Venezuelan President Nicolas Maduro on Sunday said he wants the South American country to hold elections and he wants to restart talks with the opposition following weeks of protests. File Photo by Cristian Hernández/EPA
April 24 (UPI) -- Venezuelan President Nicolas Maduro called for talks with the opposition and backed holding local elections amid protests in which more than 21 people have died within three weeks.
"I am clinging to peace, to love, I'm clinging to dialogue and to fight every day for the motherland," Maduro said on Sunday.
Maduro made the comment during his televised "Sundays with Maduro" program.
A second round of talks between Maduro and the opposition, which is in control of the National Assembly unicameral parliament, broke down after the Democratic Unity Roundtable, or MUD, opposition coalition said it would not engage Maduro in further negotiations unless the president's regime fulfills previous agreements struck after first-round talks mediated by the Vatican in late October.

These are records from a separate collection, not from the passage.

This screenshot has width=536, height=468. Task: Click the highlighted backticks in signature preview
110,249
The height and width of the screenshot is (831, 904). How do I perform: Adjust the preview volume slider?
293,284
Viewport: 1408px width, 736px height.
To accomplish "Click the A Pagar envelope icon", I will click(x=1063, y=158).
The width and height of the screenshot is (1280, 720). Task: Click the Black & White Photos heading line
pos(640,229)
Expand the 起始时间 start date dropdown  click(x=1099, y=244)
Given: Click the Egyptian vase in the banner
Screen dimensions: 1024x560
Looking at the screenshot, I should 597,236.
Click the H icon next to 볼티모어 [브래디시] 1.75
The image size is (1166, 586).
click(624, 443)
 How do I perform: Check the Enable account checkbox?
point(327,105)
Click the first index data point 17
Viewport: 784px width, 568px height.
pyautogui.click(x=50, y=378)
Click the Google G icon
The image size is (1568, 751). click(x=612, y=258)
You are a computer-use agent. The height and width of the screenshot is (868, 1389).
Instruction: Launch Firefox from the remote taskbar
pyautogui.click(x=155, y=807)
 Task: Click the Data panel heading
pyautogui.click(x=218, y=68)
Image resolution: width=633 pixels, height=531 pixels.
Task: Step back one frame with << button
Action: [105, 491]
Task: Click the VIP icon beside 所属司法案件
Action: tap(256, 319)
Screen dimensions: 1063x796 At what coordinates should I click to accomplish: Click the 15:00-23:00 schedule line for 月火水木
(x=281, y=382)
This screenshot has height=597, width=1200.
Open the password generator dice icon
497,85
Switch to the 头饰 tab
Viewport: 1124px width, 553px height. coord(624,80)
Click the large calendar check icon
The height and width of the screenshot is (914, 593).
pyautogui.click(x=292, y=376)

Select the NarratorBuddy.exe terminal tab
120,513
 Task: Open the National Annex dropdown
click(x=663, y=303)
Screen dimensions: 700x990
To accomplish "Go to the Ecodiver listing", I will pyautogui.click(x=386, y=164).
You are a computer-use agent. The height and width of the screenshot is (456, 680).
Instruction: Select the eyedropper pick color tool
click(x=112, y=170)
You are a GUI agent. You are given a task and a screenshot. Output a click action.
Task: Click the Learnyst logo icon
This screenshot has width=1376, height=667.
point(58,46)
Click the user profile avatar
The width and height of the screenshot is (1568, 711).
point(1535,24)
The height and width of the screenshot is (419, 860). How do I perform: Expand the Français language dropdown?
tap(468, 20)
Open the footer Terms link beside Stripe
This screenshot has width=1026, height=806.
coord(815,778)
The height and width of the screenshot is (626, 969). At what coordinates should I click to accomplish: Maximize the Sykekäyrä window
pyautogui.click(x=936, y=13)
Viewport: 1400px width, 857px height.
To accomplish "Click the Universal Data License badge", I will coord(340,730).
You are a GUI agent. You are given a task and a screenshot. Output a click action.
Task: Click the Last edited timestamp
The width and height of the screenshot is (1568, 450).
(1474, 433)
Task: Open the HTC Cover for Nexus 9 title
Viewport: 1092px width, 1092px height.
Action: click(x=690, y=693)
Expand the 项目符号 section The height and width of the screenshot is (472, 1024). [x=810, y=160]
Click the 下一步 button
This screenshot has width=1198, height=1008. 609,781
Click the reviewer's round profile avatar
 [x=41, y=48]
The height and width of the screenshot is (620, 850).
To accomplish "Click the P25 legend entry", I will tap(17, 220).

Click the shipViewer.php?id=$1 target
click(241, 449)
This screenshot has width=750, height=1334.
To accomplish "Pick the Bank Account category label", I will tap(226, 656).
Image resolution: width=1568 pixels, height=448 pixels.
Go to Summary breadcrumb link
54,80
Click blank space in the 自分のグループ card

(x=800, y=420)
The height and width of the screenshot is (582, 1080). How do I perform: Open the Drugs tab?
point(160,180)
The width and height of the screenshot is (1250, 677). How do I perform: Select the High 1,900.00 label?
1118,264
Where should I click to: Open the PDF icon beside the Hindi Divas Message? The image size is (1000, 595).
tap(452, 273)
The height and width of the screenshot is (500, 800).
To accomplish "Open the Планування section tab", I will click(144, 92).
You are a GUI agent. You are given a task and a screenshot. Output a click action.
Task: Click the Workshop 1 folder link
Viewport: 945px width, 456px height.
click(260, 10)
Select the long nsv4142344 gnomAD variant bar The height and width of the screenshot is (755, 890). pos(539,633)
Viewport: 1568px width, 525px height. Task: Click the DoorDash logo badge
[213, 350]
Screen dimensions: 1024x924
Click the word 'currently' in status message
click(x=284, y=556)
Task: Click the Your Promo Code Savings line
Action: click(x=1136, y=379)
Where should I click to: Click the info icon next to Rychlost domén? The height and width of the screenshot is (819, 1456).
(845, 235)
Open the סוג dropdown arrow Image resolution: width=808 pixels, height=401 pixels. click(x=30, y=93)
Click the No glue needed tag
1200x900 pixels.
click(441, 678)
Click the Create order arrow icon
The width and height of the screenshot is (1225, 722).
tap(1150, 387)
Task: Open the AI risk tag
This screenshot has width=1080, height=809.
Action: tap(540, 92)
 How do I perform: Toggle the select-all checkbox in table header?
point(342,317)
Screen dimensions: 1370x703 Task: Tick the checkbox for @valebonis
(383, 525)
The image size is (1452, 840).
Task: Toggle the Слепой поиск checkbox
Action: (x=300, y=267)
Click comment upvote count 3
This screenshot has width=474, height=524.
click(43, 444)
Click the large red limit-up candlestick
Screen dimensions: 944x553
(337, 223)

MUD said one agreement struck with Maduro was for the release of an election schedule. Venezuela was due for gubernatorial and mayoral elections in December, but the National Electoral Council, or CNE, delayed the vote.
"Elections. Yes, I want elections now," Maduro said on Sunday. "That is what I say as the head of state, and as the head of government."
When the CNE made the original announcement of the election delay in October, it said Venezuelans would be able to vote for the governors of the country's 23 states in the first half of 2017, followed by regional elections in which the mayors of Venezuela's 335 municipalities would be chosen by the end of 2017.
The CNE has not yet scheduled elections. The most recent protests in Venezuela began on March 30 after Venezuela's Supreme Tribunal of Justice, or TSJ, said it would assume the National Assembly's duties -- a ruling it later reversed. The opposition said the TSJ's move was akin to a coup d'etat in favor of Maduro's regime.
At least 21 Venezuelans have been killed since April 6 during protests, which have mostly been against Maduro's regime, though pro-government protesters have also taken to the streets. The Venezuelan opposition is holding another nationwide protest on Monday, following one on Saturday held to commemorate those who died in the protests.
Venezuelans also protested after the Maduro regime banned Henrique Capriles Radonski, governor of Venezuela's Miranda state and a key opposition leader, from holding elective office for 15 years.
The opposition blames Maduro's regime for the deaths, whereas Maduro blames the opposition. Maduro said the protests against him are a coup d'etat staged by the international community.
"I hope that they judge the perpetrators of the coup d'etat of 2017, they are responsible for the victims, they are fascists," Maduro said Sunday.